*Yazılı Soru A:* Maç yorumunun yazarı, geçen hafta hangi takım için küme düşmeyi hak eden bir sezon geçirdiğini söylediğinde okuyuculardan tepki almıştır?
*Yazılı Soru B:* Maç yorumunda "Kuşkusuz bu maç" sözleriyle başlayıp "pozisyon bile yok!" sözleriyle biten bölümü hiçbir değişiklik yapmadan yeniden aktarınız.

Mlliyet Milliyet Blog Milliyet Blog
 
Facebook Connect
Blog Kategorileri
 

18 Nisan '10

 
Kategori
Spor
 

Hakemlik de teknik adamlık da yürek ister!

Hakemlik de teknik adamlık da yürek ister!
 

Maç tersten oynansaydı bu maçı nasıl yorumlardık?

Beşiktaş, deplasmanda olmasına rağmen maça iyi başlayıp, Fenerbahçe’yi yarı sahasına hapsederek orta sahada etkili oyunu ile rakibine karşı sayısal olmasa da taktiksel olarak üstünlük sağladı. Ancak, ilk otuz dakika sonrasında Fenerbahçe maça dengelemekle kalmayarak rakibinin üzerine etkili bir şekilde gitmeye başladı. İkinci yarı ise sahada sadece Fenerbahçe vardı; peş epeşe kaçırılan ve taraftara saç baş yolduran gol pozisyonlarından sonra kaptan Alex sahne alarak 89. dakikada bütün stadyumu bayram yerine çeviren o mükemmel golü attı.

Gol Beşiktaş’ın 30. hafta sonunda ligden ayrıldığının ilanıydı.

Maç sonundaki yorumların önemli bölümünde Fenerbahçe’nin ikinci yarıdaki oyunu alkışlanır, şampiyonluğa ne kadar yakışan bir futbol oynadığı üzerine olurdu.

Kuşkusuz bu maç tam tersi şeklinde oynandı ve maçın son bölümlerinde topla daha fazla oynadığı için daha etkiliymiş gibi gözüken Beşiktaş’ın maçı kaçırdığı daha kuvvetlice hissediliyor. Oysa bu oyunun içinde dahi tek bir pozisyon bile yok!

Geçen hafta Diyarbakırspor’un küme düşmeyi hakeden bir sezon geçirdiğini söylediğimde bazı okuyuculardan tepki almıştım. Aynı şeyi bu maç sonunda Beşiktaş için yazacağım.

Beşiktaş bu sezon asla şampiyon olmayı hak eden bir takım olamadı.

*Sağlanan Veriler:*
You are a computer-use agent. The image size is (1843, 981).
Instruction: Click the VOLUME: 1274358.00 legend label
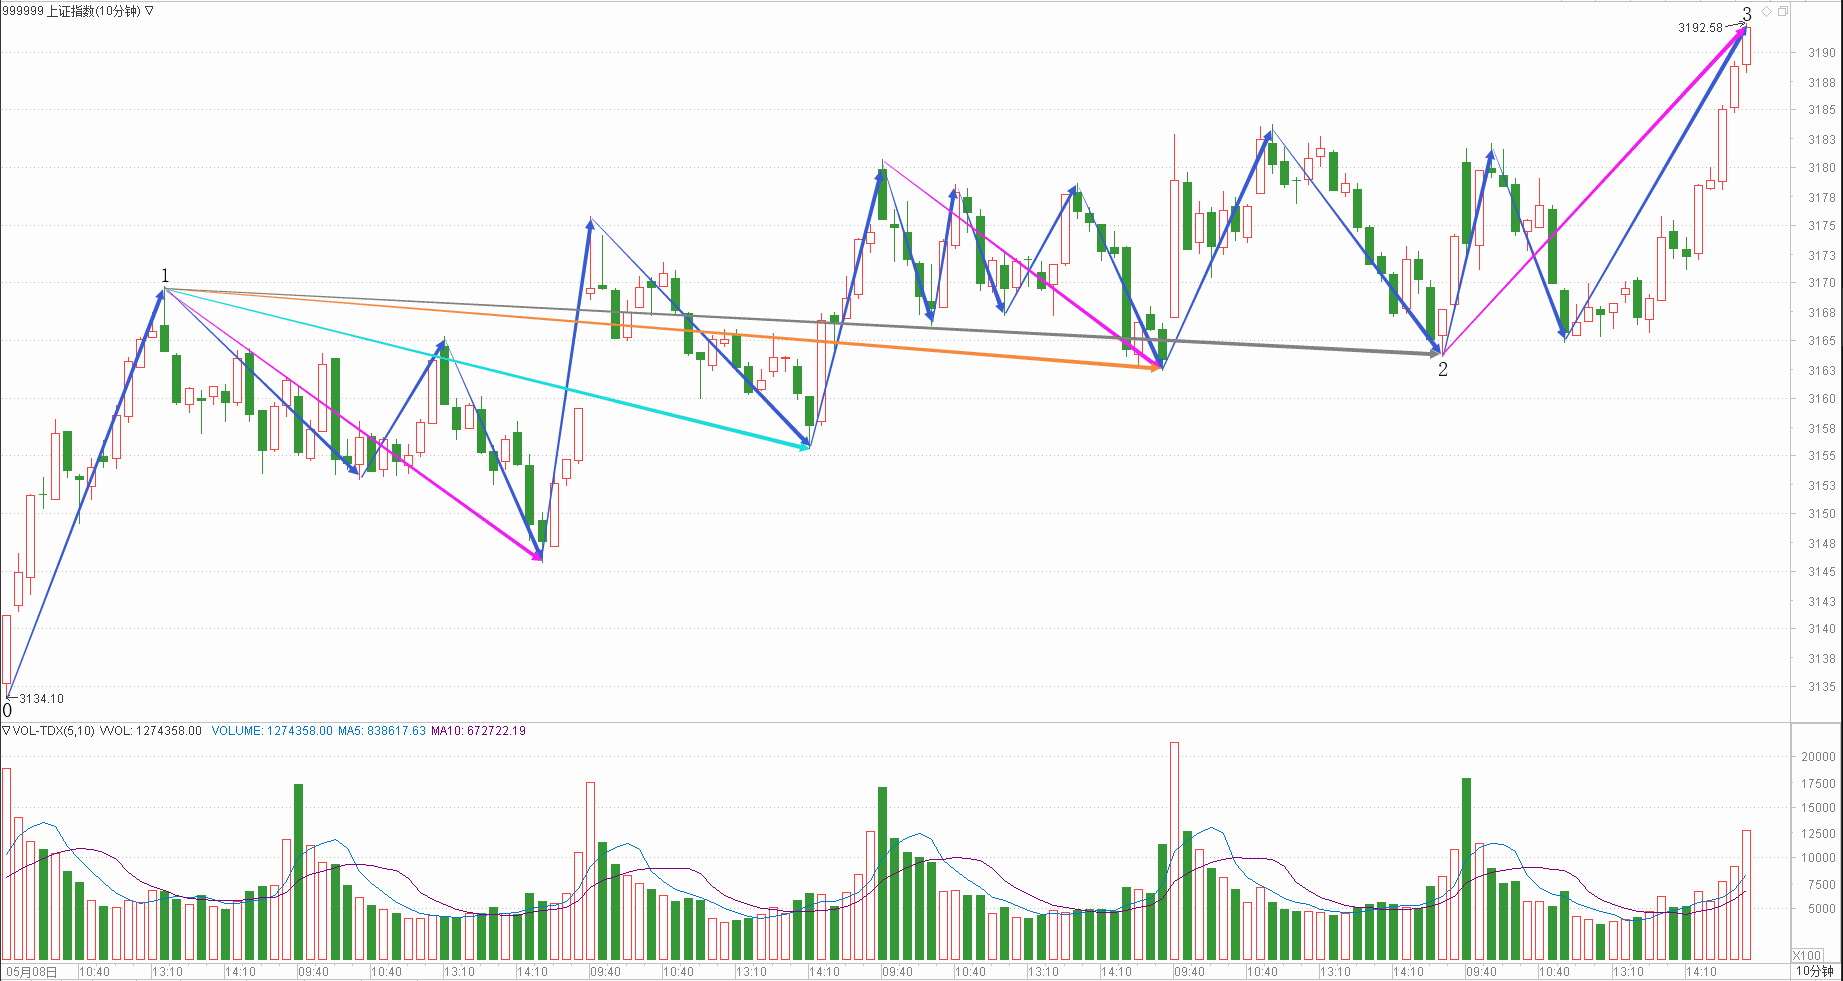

*Eksiksiz Cevap A:* Diyarbakırspor için.

*Eksiksiz Cevap B:*
Kuşkusuz bu maç tam tersi şeklinde oynandı ve maçın son bölümlerinde topla daha fazla oynadığı için daha etkiliymiş gibi gözüken Beşiktaş’ın maçı kaçırdığı daha kuvvetlice hissediliyor. Oysa bu oyunun içinde dahi tek bir pozisyon bile yok!